With all the news about the nuclear crisis in Japan and the questions arising about the future of the nuclear power industry, I thought it would be a good time to take a look back at the exciting days when President John F. Kennedy was the Tri-Cities to celebrate the building of the then world's largest nuclear power plant.
JFK says Hanford is ‘great asset’
Published in the Tri-City Herald
September 27, 1963
By R.F. Nowakowski
Herald staff writer
Hanford "is a great national asset and I can assure you it will be maintained," President Kennewick declared yesterday, deep in the heart of the atomic land.
Speaking at the site of the new production reactor, where the world's largest nuclear-power plant is being built, the President marveled at the changes in the history of the world which came from the atom.
He was addressing 37,000 persons who made history just by attending the event, where few visitors were permitted before.
"This is an extraordinary place to visit," Kennedy asserted, noting the significant role of the atomic plant and its workers in the last 20 years.
He predicted even greater changes and said they will come about by the "release of human energy," the brainpower and talent used in a scientific age.
The President spoke to a shirt-sleeved, eye-shaded, dust-covered crowd which laughed at his jokes and reacted quickly with applause at references to support of the test-ban treaty and development of hydro resources in the Northwest.
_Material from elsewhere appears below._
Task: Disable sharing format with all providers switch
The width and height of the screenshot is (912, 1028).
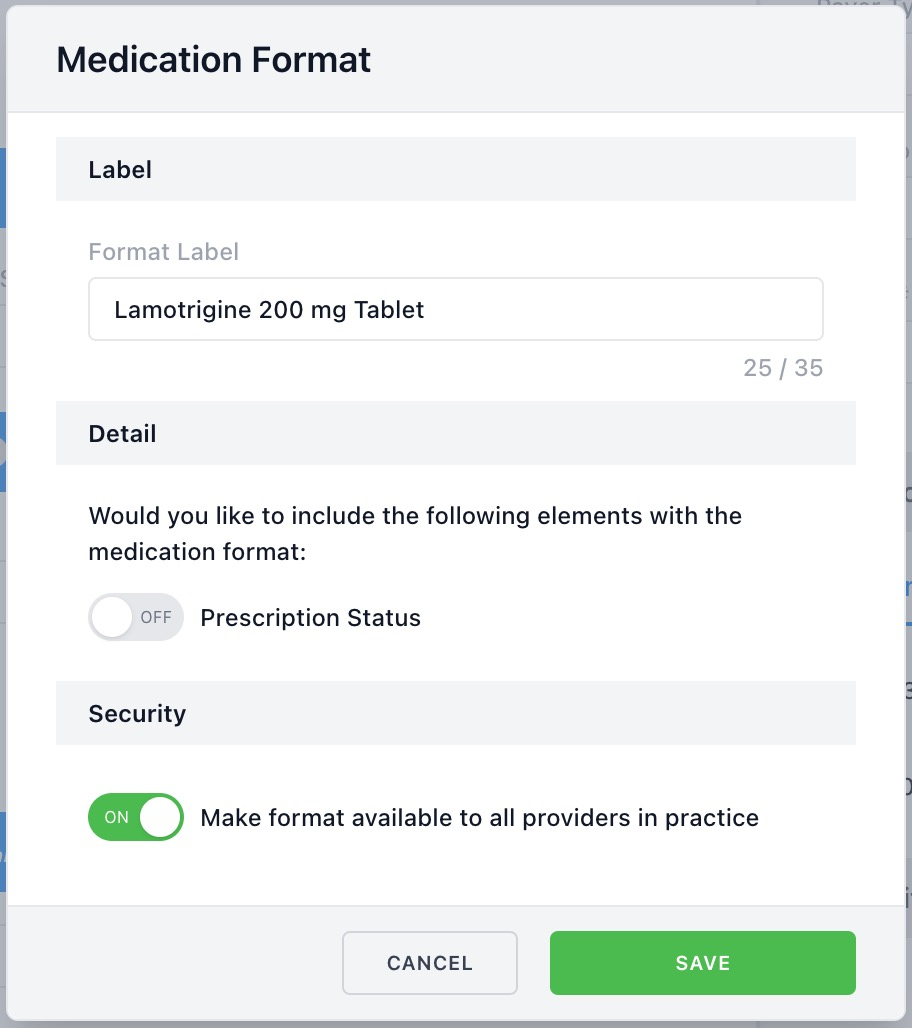Action: (x=136, y=817)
Though he stood in one of the most remote sections of the 600-square-mile atomic plant, the President called the attention of the worked to the event taking place... the groundbreaking for the Washington Public Power Supply System power plant.
"What we are doing here they should be doing around the world, and I think we are going to show the way," he declared. Kennedy said he was "proud to come and express my thanks to you and my pride in the accomplishment which puts the United States in the lead in a whole new area." He said a great deal of credit must be given to the local citizens who continued the fight for the power plant. He named Owen Hurd, WPPSS managing director; Glenn C. Lee, Tri-City Herald publisher, and Donald A. Pugnetti, Herald managing editor.
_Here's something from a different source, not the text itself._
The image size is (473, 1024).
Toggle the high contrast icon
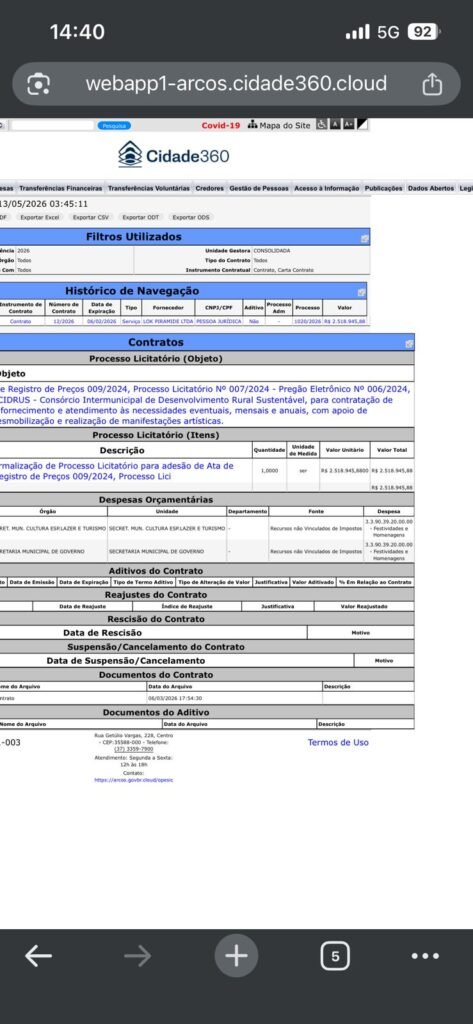[x=362, y=125]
Developing his theme of conservation of natural resources - the purpose of his five-day, 11-state tour - the President recalled the 10-year battle to win approval of Grand Coulee Dam.
"When we develop resources in the Northwest, we are not talking about one state, or two states or three states, we are talking about the United States," he said.
People move freely in this country from east to west and "once in a while, from west to east," he said, humorously.
Saying there were two points to conservation, Kennedy explained one is to protect what we have and use it well.
The other is to use science and technology to achieve new breakthroughs and conserve resources which were unknown 20 or 30 years ago.
It was an obvious reference to atomic energy.
He was wearing sunglasses when he sat down on the speakers' platform, but he had removed them for his talk.
Brilliant sunshine had raised the temperature to about 90 degrees.
Kennedy said science must be put to work improving our environment.
He said the nation must stay ahead in this area.
It must maintain an aggressive program of using hydro resources; develop new means of making coal (an "old fuel") more competitive, hasten development of low-cost atomic power, develop efficient interconnections between power systems and regions and make sure there is no monopoly on power.
Then, with a joke about his use of atomic energy, the President waved a uranium-tipped wand over a Geiger counter and activated a huge clamshell bucket to perform the ground breaking.
"I assume this is wholly on the level and there is no one over there working it," the President joked as the bucket fell to earth, closed and rose again with sand streaming.
He took the wand with him as a souvenir.